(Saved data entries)
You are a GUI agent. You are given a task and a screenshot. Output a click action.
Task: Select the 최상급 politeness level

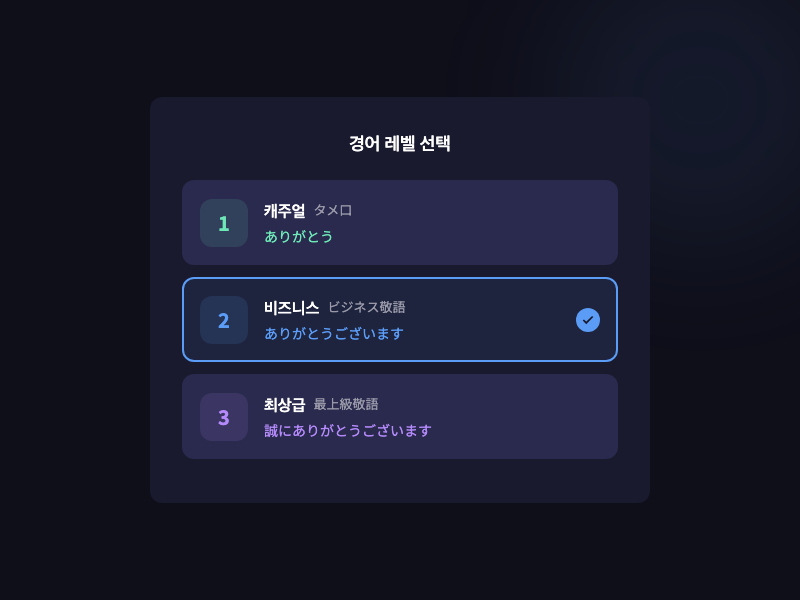(400, 417)
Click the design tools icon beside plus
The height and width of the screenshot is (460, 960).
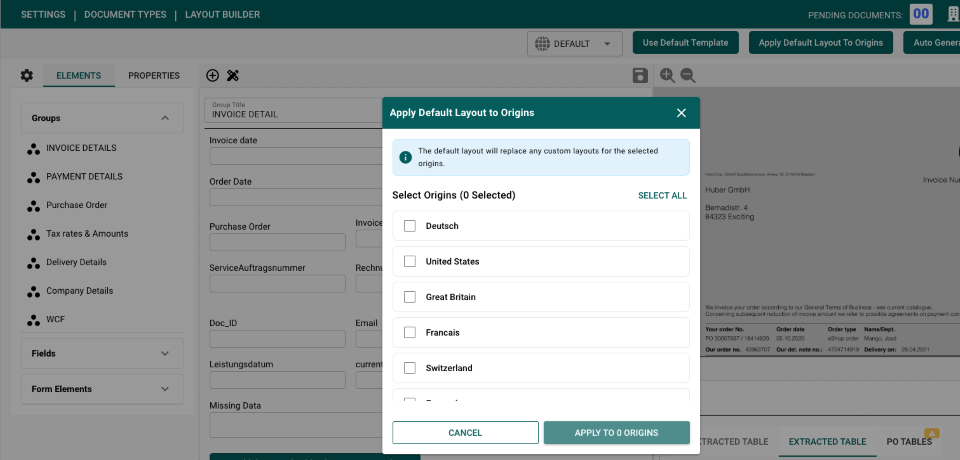click(x=233, y=75)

**EXERCISE**: Return the records above verbatim, images excluded.

**RESPONSE AREA**:
You are a GUI agent. You are given a task and a screenshot. Output a click action.
Task: Select the 최상급 politeness level

(400, 417)
Click the design tools icon beside plus
The height and width of the screenshot is (460, 960).
click(x=233, y=75)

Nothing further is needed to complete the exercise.